----- MATERIAL TO PROCESS
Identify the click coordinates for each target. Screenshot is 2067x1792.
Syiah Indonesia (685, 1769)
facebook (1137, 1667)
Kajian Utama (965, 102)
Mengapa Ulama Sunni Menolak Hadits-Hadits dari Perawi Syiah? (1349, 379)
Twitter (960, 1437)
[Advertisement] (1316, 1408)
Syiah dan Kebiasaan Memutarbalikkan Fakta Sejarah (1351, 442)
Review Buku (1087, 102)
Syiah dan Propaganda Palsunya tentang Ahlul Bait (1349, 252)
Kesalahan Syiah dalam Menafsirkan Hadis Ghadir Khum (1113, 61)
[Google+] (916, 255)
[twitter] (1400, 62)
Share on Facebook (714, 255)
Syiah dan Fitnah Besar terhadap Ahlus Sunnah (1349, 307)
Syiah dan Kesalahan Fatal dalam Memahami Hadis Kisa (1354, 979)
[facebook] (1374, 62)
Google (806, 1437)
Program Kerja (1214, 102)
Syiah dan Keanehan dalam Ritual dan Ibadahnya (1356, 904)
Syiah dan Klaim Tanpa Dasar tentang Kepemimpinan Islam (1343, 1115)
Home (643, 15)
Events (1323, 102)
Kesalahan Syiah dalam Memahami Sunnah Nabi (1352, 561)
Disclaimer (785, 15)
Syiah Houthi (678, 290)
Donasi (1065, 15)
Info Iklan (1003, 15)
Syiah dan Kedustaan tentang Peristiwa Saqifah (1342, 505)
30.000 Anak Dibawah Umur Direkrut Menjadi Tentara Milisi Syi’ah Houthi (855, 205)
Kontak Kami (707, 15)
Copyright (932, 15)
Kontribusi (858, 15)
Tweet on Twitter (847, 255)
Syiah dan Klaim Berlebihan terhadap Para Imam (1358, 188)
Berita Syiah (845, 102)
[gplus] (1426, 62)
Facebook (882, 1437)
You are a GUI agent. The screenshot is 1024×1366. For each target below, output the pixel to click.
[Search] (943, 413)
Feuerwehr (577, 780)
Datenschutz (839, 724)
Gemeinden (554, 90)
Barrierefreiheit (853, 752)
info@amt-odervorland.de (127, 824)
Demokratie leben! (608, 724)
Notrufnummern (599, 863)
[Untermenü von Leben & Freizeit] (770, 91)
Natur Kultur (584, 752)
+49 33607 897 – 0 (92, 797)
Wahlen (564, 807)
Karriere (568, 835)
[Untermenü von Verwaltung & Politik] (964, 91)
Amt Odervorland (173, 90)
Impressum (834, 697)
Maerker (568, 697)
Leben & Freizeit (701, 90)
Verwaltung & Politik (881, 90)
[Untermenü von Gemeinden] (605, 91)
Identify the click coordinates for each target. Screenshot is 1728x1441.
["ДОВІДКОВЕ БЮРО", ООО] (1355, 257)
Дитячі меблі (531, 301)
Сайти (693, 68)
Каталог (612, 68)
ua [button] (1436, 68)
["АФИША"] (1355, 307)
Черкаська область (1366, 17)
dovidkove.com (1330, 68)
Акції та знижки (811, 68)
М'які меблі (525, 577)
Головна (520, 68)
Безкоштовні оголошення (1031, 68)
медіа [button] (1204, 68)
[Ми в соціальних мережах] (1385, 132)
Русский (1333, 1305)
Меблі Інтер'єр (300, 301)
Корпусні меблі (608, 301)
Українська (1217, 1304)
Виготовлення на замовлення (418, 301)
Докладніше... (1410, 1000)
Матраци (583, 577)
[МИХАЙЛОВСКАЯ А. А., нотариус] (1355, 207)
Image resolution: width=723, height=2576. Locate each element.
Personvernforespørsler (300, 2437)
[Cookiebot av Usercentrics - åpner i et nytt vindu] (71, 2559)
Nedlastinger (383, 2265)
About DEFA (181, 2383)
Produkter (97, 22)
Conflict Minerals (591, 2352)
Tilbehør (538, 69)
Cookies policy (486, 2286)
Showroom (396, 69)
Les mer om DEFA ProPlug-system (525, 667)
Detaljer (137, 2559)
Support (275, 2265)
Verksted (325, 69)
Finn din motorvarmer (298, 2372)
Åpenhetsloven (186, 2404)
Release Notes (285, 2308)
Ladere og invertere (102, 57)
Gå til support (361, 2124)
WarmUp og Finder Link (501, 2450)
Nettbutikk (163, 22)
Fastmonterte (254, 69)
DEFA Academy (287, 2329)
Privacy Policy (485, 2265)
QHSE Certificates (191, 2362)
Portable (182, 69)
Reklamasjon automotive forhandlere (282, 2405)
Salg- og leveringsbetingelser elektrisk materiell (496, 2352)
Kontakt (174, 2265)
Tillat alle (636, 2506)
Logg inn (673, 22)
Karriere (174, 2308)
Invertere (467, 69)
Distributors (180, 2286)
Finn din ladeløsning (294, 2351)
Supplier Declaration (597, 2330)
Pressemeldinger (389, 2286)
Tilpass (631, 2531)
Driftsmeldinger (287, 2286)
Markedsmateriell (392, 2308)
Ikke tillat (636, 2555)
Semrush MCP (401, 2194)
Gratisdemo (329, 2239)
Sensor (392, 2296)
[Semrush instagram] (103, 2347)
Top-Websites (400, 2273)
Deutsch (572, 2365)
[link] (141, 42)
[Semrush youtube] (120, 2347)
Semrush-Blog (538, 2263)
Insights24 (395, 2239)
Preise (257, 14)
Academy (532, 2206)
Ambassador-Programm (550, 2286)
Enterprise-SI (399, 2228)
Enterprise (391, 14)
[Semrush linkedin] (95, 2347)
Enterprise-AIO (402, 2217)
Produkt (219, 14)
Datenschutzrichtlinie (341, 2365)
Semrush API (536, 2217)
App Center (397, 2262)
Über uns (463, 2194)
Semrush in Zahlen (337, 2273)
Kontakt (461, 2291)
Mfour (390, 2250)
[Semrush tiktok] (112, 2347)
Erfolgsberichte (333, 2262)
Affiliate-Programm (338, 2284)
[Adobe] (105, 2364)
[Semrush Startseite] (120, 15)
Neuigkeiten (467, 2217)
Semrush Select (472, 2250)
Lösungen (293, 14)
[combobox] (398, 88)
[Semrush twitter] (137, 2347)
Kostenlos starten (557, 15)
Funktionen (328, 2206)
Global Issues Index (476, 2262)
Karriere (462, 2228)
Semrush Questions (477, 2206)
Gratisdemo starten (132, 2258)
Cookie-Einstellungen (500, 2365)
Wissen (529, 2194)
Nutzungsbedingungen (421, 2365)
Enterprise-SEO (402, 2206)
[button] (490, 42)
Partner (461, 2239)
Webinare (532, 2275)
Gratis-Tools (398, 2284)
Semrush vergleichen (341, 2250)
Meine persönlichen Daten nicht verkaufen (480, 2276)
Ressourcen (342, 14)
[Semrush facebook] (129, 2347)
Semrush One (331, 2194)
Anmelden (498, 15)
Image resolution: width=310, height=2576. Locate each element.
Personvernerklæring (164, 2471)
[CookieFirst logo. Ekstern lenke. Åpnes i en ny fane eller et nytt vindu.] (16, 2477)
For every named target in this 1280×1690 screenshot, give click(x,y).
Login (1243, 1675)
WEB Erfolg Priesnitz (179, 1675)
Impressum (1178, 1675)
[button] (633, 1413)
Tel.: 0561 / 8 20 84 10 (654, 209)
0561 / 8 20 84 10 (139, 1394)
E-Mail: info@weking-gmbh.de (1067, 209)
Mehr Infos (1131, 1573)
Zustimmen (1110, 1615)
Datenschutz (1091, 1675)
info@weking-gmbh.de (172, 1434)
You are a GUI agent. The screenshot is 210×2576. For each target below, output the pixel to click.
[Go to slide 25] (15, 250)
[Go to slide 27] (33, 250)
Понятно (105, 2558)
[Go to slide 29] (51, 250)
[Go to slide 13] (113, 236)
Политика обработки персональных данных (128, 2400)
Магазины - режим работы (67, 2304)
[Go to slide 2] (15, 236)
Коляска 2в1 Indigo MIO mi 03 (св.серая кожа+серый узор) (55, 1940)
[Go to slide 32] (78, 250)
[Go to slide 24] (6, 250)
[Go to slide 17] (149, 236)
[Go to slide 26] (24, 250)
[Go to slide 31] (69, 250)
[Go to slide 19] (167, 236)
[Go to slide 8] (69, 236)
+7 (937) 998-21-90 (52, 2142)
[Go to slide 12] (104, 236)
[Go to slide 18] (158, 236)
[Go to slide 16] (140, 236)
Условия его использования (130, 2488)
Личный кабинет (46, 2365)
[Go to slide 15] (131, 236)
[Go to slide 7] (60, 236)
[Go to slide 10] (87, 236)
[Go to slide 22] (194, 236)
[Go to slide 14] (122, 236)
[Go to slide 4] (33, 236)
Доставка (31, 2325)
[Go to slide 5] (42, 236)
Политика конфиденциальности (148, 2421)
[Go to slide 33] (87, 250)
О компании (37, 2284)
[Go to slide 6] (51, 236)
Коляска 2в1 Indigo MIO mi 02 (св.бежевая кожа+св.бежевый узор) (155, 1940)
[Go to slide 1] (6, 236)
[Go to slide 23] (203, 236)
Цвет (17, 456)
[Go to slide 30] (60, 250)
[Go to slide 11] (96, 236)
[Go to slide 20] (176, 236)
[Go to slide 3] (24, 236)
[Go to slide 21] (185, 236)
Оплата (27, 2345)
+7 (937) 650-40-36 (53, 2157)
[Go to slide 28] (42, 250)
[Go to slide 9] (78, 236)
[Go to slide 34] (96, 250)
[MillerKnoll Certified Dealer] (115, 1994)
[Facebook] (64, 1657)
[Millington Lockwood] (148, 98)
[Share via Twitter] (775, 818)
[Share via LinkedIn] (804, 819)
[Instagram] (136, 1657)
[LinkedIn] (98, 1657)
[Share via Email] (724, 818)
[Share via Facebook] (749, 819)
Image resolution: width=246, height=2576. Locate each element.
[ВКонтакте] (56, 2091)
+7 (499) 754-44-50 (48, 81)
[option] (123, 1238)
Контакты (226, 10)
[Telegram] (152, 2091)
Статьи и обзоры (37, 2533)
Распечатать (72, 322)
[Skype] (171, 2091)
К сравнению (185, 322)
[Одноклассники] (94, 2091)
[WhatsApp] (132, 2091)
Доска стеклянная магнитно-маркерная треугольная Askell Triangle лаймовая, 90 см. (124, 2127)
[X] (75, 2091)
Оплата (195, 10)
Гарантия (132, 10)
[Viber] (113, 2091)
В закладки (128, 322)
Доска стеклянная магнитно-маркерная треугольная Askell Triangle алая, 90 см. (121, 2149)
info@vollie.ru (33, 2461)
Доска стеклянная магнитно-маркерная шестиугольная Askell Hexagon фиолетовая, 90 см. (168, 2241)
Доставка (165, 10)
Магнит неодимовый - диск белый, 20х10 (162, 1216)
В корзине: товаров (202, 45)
----------
- _TASK BRIEF_
Retype only this portion of the data above: the line containing "0 (92, 797)", the line containing "Personvernforespørsler (300, 2437)", and all lines between them, exactly.

- _EXERCISE SOLUTION_
+49 33607 897 – 0 (92, 797)
Wahlen (564, 807)
Karriere (568, 835)
[Untermenü von Verwaltung & Politik] (964, 91)
Amt Odervorland (173, 90)
Impressum (834, 697)
Maerker (568, 697)
Leben & Freizeit (701, 90)
Verwaltung & Politik (881, 90)
[Untermenü von Gemeinden] (605, 91)
Identify the click coordinates for each target. Screenshot is 1728x1441.
["ДОВІДКОВЕ БЮРО", ООО] (1355, 257)
Дитячі меблі (531, 301)
Сайти (693, 68)
Каталог (612, 68)
ua [button] (1436, 68)
["АФИША"] (1355, 307)
Черкаська область (1366, 17)
dovidkove.com (1330, 68)
Акції та знижки (811, 68)
М'які меблі (525, 577)
Головна (520, 68)
Безкоштовні оголошення (1031, 68)
медіа [button] (1204, 68)
[Ми в соціальних мережах] (1385, 132)
Русский (1333, 1305)
Меблі Інтер'єр (300, 301)
Корпусні меблі (608, 301)
Українська (1217, 1304)
Виготовлення на замовлення (418, 301)
Докладніше... (1410, 1000)
Матраци (583, 577)
[МИХАЙЛОВСКАЯ А. А., нотариус] (1355, 207)
Image resolution: width=723, height=2576. Locate each element.
Personvernforespørsler (300, 2437)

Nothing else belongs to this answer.